A patriot is a supporter of ones country. Perhaps more so, a supporter of the Foundation of that country. A distant relative of mine was a Patriot. Here's a snippet that shows a patriotic position surrounded by Like Minded Patriots in a Functioning System.
After the Revolution, Patrick Henry was an outspoken critic of the United States Constitution and urged against its adoption, arguing it gave the federal government too much power. As a leading Antifederalist, he was instrumental in forcing the adoption of the Bill of Rights to amend the new Constitution. He became a strong opponent of James Madison.
By the late 1790s he was a prominent Federalist in support of Washington and Adams. The irony is that most of his followers became Republicans who supported Jefferson's party. President George Washington offered him the post of Secretary of State in 1795, which he declined.

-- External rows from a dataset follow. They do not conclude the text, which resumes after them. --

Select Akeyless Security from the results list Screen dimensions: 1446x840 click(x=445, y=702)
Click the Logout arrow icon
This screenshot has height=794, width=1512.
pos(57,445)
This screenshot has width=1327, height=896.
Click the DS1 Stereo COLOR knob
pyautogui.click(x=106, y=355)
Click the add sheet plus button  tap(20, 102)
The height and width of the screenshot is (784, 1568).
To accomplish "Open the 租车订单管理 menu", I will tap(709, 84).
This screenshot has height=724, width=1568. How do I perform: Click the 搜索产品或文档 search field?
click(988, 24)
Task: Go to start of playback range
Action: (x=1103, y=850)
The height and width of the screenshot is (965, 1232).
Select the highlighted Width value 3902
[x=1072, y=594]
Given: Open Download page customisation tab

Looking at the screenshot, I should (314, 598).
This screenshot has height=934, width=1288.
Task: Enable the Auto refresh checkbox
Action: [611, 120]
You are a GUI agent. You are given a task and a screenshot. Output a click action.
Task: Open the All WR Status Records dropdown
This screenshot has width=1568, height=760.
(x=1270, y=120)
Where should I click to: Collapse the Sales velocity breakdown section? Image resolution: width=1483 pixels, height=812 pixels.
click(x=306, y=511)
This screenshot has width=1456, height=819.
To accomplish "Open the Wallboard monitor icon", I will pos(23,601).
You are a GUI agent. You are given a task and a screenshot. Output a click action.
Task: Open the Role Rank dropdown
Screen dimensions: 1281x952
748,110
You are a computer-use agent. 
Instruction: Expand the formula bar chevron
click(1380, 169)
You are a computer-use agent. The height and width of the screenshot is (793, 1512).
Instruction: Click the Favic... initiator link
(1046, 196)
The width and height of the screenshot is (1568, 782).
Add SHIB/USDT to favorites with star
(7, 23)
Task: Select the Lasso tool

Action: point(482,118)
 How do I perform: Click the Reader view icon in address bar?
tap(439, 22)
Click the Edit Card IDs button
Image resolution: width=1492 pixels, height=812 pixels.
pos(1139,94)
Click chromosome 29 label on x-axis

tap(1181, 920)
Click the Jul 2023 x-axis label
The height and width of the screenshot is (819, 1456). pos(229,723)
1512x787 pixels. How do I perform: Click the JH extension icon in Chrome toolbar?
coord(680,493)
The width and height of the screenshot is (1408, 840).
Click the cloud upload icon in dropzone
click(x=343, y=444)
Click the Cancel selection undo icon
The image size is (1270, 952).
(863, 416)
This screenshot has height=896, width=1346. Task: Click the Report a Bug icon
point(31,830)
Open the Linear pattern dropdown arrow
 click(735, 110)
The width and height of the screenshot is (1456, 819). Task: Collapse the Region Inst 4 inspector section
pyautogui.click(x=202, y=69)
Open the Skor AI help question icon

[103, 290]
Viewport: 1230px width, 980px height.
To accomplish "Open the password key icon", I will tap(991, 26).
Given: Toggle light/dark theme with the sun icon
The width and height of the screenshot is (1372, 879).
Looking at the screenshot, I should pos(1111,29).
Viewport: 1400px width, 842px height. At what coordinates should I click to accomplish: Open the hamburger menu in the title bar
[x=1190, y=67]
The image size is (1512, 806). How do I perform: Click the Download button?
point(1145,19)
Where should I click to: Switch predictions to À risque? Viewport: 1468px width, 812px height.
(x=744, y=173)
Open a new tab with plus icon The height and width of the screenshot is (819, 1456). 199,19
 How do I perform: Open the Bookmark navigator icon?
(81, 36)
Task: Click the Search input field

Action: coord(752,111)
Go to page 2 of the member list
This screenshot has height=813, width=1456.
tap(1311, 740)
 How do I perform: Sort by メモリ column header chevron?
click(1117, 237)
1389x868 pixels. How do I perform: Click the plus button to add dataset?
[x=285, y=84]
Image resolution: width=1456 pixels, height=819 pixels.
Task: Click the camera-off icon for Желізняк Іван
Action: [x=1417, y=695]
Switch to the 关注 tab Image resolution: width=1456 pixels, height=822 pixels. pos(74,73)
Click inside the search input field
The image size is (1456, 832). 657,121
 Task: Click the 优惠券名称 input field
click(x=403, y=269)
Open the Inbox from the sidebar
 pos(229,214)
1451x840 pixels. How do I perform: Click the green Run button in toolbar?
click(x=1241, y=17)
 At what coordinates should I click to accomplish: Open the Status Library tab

In 1798 President John Adams nominated him special emissary to France, which he had to decline because of failing health. He strongly supported John Marshall and at the urging of Washington stood for the House of Delegates in 1799 as a staunch Federalist. He especially denounced the Virginia and Kentucky Resolutions, which had been secretly written by Jefferson and Madison, and approved by the legislatures of those two states. He warned that civil war was threatened because Virginia, "had quitted the sphere in which she had been placed by the Constitution, and, in daring to pronounce upon the validity of federal laws, had gone out of her jurisdiction in a manner not warranted by any authority, and in the highest degree alarming to every considerate man; that such opposition, on the part of Virginia, to the acts of the general government, must beget their enforcement by military power; that this would probably produce civil war, civil war foreign alliances, and that foreign alliances must necessarily end in subjugation to the powers called in."
He was elected to the House of Delegates, but died three months prior to taking his seat. [Tyler, 413-20] He died at Red Hill Plantation, Virginia, in 1799 at the age of 63.
Now, a Patriot can disagree, and intelligently debate and cause change if there is a need to change. A Patriot can stand, side by side another Patriot and argue pros and cons of a situation until decisions are made and directions are plotted.
A Zealot, well, a Zealot would have taken the head of Henry on the first hint of any discussion that went contrary to the established rule. A Zealot is close minded, which by the laws of an ever changing and evolving nature Must be infinitely wrong. This is dangerous, in Religion, in Politics, In Marriage, in anything that requires common decency while interacting with fellow human beings.
A Zealot is never elevated to a leadership position by thinking people, but always by the close minded and self righteous.